[Input material]
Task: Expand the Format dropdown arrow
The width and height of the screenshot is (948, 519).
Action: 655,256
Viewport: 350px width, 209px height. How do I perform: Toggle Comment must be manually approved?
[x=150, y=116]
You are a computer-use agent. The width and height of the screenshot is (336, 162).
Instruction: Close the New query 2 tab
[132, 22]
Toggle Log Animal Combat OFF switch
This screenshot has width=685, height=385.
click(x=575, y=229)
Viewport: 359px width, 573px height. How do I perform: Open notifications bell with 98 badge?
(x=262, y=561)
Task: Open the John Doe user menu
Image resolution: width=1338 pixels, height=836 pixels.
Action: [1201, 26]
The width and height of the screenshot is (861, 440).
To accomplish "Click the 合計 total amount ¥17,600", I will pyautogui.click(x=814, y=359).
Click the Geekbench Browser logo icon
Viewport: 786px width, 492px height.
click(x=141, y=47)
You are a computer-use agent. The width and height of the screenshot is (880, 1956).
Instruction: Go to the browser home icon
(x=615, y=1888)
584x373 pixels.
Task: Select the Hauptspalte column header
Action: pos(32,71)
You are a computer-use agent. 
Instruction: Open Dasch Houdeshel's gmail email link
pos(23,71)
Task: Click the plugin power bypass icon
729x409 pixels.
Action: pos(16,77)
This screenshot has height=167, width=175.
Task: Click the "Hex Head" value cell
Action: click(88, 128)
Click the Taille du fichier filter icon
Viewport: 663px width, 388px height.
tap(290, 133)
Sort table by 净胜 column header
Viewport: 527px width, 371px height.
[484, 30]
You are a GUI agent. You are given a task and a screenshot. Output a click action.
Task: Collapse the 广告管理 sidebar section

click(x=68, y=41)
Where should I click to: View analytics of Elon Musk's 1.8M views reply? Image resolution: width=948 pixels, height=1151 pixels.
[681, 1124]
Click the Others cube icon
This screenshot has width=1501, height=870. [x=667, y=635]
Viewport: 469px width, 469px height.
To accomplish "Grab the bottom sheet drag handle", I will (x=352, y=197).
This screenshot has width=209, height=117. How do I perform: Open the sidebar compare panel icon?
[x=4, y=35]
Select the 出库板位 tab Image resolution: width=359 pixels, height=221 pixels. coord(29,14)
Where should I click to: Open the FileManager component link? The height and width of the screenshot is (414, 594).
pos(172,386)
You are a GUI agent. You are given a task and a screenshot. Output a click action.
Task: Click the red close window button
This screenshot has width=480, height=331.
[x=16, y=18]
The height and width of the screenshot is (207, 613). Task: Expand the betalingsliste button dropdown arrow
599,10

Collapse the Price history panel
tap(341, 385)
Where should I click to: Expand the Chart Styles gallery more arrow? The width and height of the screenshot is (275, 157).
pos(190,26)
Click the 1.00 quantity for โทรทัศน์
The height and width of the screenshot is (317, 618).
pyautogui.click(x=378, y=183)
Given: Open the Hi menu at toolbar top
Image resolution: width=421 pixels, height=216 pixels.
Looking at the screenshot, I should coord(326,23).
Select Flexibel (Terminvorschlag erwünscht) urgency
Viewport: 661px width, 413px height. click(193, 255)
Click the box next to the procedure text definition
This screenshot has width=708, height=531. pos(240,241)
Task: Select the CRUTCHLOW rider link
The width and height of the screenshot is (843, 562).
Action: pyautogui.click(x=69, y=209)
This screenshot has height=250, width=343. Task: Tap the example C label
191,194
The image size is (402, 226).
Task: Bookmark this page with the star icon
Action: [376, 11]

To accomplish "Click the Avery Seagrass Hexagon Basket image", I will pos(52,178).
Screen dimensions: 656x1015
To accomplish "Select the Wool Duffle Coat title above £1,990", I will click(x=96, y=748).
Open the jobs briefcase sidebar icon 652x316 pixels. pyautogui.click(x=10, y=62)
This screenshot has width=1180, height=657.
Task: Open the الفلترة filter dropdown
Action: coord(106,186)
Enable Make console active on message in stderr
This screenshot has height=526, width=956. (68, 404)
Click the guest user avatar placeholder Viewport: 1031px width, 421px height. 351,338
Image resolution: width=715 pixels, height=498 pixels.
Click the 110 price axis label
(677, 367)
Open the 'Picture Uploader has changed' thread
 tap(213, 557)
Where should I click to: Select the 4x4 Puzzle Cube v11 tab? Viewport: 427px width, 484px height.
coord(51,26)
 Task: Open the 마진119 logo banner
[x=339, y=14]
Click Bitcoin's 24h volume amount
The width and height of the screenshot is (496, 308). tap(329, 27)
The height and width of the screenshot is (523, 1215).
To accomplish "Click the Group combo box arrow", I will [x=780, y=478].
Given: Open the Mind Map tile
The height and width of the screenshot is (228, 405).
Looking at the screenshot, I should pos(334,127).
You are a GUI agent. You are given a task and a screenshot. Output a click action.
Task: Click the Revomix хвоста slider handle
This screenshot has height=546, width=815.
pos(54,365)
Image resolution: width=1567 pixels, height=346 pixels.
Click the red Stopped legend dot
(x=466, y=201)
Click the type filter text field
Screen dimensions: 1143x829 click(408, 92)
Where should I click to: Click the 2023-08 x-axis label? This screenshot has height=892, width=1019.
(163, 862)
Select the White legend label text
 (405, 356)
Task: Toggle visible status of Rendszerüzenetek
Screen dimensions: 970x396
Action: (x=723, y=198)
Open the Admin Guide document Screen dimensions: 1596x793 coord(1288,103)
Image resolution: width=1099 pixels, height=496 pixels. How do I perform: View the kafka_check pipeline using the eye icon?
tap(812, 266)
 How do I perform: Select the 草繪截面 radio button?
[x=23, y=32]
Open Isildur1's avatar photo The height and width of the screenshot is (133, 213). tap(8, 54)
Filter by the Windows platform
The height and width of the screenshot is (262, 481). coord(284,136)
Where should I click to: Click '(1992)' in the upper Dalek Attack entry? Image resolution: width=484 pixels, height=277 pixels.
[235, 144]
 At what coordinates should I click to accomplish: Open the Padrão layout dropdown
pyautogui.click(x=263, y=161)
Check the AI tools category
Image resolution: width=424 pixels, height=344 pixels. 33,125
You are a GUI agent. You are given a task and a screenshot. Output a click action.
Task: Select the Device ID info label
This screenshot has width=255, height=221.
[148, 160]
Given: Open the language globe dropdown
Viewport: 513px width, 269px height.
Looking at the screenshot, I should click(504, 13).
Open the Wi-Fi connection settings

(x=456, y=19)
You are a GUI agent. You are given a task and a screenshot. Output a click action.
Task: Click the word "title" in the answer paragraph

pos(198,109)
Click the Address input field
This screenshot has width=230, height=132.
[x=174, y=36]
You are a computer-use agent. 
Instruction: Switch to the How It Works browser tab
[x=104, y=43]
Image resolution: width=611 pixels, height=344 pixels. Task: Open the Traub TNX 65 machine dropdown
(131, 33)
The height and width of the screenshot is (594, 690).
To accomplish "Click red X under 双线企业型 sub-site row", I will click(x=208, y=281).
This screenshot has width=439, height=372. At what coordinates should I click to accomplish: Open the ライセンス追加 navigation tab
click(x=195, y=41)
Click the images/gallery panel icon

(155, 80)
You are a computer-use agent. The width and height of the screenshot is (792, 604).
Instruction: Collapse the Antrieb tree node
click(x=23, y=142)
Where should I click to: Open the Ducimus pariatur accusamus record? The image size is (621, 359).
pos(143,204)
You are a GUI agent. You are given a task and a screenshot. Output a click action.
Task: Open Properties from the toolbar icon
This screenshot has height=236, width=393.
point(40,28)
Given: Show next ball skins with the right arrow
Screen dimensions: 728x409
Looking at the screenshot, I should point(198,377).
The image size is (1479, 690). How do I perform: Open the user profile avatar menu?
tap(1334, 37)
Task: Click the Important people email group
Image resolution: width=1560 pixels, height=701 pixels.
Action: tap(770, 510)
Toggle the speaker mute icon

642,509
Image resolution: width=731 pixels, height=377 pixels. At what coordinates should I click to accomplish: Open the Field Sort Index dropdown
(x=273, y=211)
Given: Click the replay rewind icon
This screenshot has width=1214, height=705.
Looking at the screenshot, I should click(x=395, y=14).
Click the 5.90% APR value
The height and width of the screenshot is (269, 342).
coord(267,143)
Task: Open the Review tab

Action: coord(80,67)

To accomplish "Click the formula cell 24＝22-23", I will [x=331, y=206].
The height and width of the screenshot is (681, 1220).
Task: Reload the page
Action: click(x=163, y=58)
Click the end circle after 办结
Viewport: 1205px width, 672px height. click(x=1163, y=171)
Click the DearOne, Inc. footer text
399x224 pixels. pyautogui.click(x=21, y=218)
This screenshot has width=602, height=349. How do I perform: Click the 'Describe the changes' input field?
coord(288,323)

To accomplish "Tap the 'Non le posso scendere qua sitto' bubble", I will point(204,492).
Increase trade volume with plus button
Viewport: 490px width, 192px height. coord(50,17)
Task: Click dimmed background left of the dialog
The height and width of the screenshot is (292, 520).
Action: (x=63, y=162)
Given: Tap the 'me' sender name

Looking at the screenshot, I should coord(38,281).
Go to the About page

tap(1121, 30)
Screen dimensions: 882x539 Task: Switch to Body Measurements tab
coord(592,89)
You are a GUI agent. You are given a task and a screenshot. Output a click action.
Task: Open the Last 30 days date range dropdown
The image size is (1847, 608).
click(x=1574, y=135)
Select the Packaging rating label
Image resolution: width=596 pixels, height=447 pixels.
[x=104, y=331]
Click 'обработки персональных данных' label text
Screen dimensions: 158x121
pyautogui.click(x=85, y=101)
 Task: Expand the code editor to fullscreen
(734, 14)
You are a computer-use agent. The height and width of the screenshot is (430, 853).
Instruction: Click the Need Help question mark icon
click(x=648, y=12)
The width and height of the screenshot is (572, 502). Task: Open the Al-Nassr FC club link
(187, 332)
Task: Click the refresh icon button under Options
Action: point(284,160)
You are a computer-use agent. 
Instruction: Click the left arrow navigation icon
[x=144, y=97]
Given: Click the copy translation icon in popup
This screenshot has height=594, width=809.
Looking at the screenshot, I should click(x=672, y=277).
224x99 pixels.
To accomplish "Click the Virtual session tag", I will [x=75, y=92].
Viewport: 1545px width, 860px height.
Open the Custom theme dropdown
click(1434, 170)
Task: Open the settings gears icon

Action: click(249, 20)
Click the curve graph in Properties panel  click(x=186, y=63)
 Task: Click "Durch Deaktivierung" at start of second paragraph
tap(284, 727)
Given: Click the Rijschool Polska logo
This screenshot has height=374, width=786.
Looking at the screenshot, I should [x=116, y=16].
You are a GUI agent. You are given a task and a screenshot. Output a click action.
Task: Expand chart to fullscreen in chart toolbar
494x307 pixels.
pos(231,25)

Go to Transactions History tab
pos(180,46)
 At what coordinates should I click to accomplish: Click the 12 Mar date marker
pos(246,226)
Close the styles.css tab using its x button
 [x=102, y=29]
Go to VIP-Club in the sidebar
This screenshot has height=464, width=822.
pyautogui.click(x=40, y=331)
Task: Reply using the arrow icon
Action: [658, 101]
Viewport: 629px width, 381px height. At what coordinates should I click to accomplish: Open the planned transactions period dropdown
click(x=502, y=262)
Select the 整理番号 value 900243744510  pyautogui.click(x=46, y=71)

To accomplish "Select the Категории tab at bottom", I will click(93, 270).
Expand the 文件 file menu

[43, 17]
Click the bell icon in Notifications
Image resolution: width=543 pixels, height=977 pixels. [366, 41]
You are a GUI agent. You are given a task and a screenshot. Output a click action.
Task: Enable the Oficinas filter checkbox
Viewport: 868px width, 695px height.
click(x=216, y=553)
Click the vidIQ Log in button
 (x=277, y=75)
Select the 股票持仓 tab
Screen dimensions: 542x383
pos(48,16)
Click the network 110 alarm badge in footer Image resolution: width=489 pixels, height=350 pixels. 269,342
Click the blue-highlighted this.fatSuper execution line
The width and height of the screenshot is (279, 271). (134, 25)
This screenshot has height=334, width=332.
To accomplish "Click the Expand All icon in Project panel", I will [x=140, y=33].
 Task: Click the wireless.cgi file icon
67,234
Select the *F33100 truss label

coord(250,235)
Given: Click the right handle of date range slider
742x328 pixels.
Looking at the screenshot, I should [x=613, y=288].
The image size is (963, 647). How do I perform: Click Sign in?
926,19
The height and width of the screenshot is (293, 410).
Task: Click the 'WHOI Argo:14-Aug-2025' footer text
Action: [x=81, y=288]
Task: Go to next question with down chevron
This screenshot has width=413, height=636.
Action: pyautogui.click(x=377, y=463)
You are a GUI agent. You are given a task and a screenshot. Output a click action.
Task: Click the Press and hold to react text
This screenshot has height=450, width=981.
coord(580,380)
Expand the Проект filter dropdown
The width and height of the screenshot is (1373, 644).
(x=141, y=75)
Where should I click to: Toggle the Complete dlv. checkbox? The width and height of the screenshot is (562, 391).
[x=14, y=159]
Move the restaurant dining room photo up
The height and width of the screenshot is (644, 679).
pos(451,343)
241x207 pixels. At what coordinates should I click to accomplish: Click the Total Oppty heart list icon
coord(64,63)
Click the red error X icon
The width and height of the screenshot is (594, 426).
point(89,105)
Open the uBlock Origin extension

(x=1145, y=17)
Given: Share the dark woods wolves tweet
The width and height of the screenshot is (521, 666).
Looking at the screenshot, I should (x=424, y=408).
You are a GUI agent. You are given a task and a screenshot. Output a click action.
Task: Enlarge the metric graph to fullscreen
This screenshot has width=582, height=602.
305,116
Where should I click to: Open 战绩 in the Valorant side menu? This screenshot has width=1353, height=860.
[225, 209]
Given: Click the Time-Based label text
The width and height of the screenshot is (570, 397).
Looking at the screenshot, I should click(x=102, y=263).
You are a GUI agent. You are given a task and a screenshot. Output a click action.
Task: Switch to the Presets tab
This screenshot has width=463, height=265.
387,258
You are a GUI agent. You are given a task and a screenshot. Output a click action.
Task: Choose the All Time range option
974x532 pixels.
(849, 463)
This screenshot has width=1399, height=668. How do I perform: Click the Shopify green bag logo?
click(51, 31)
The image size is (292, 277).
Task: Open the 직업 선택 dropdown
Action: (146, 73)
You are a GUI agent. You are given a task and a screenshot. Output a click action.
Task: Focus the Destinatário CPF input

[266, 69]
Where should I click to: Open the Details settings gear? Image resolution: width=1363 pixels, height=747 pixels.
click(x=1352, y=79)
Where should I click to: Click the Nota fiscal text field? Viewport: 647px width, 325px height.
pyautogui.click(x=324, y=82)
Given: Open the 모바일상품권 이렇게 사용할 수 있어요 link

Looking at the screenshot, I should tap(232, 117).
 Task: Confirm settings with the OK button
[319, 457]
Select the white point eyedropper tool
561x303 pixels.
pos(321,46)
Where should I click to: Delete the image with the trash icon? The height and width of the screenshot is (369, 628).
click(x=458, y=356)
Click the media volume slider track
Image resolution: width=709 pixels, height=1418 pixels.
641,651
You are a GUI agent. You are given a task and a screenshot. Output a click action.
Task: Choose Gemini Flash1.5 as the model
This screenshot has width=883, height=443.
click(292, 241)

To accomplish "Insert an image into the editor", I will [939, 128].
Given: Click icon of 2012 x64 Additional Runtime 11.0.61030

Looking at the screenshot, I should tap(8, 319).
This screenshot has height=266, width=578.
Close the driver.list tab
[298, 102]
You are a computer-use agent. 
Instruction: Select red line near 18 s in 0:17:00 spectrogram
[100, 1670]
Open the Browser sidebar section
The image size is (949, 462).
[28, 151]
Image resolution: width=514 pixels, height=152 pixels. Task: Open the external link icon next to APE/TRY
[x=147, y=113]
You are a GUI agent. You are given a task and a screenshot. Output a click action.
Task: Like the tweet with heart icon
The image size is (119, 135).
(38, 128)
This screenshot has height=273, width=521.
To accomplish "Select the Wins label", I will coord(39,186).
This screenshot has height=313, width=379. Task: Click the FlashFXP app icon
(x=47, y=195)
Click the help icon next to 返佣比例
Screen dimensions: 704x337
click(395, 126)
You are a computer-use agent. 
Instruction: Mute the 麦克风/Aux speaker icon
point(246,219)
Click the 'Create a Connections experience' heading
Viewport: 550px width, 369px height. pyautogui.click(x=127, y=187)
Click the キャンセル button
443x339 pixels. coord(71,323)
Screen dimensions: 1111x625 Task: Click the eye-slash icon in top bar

[What to produce] Within the entries, count the lines containing the string "handle" and state nothing but the result.

[Written reply] 3